*Exercise*:
Below are records with pictures. Transcribe exactly, and only, the lines from the line with "You are a computer-use agent. Screen" to the line with "You are a computer-use agent. The", both ends included, but not the pictures.

===== Records =====

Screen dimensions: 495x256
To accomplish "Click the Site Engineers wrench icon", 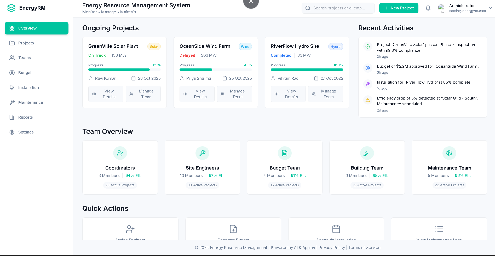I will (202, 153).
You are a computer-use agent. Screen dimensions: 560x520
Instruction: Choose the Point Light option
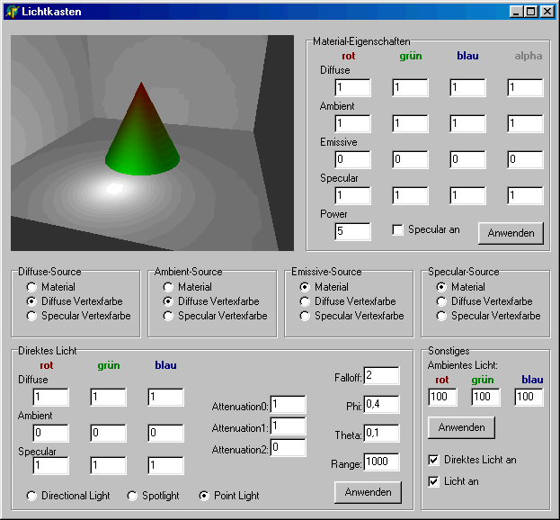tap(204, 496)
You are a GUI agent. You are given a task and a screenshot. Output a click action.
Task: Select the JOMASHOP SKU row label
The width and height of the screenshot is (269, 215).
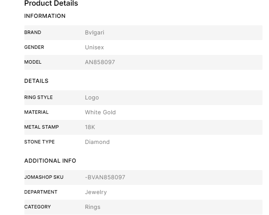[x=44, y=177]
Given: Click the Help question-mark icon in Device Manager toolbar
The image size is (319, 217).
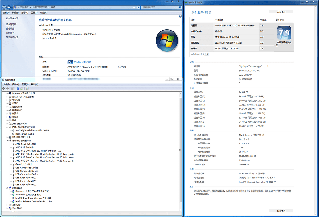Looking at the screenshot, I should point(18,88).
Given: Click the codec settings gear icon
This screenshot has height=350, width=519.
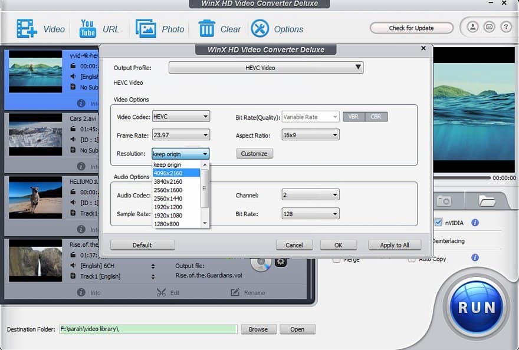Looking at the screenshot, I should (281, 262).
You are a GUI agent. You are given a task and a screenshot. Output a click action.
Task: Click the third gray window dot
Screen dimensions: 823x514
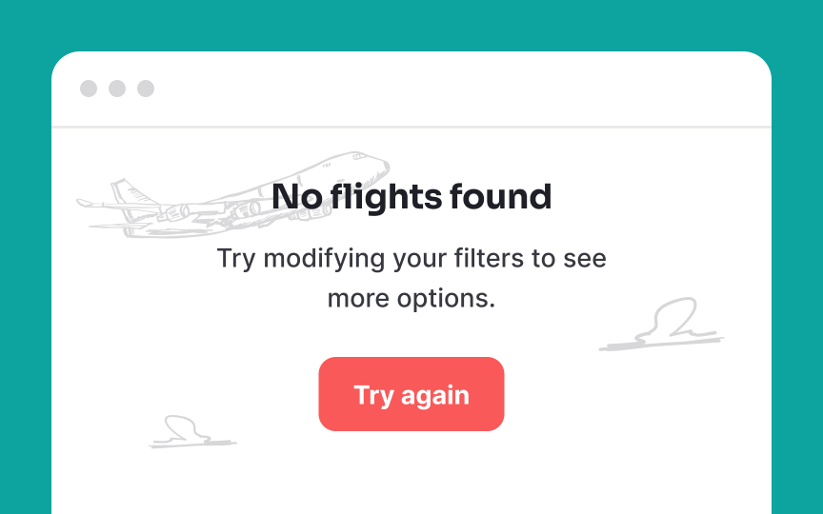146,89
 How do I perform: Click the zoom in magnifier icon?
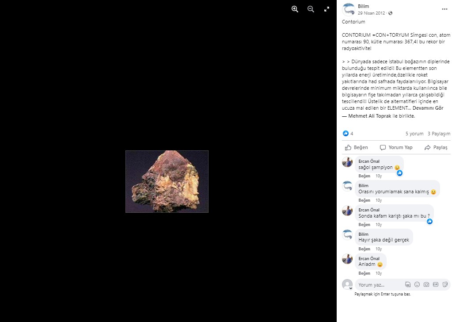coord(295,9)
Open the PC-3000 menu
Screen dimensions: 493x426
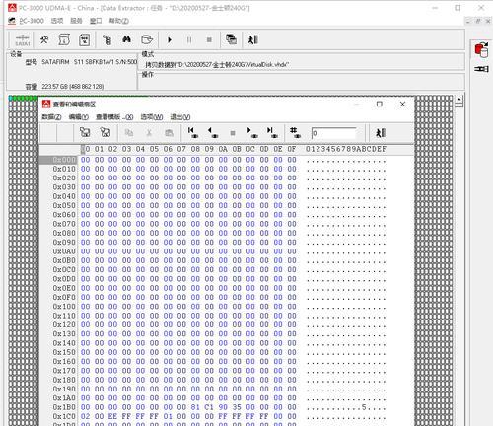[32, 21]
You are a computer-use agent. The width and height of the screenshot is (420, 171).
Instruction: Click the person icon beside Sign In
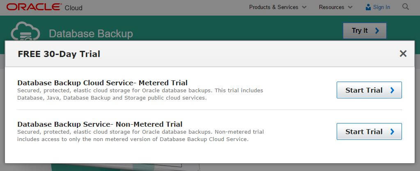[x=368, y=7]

=====
===== Records =====

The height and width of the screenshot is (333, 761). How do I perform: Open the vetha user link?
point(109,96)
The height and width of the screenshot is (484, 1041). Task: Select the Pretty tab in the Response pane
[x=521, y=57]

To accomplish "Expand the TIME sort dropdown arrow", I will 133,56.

=====

*Solution to this task*:
You are a computer-use agent. Screen dimensions: 560x520
Instruction: Choose the Point Light option
tap(204, 496)
You are a GUI agent. You are given a task and a screenshot. Output a click action.
Task: Select the JOMASHOP SKU row label
The width and height of the screenshot is (269, 215).
[x=44, y=177]
Given: Click the Help question-mark icon in Device Manager toolbar
The image size is (319, 217).
Looking at the screenshot, I should point(18,88).
Given: Click the codec settings gear icon
This screenshot has height=350, width=519.
Looking at the screenshot, I should (281, 262).
You are a GUI agent. You are given a task and a screenshot. Output a click action.
Task: Click the third gray window dot
Screen dimensions: 823x514
146,89
 How do I perform: Click the zoom in magnifier icon?
coord(295,9)
Open the PC-3000 menu
Screen dimensions: 493x426
[32, 21]
You are a computer-use agent. The width and height of the screenshot is (420, 171).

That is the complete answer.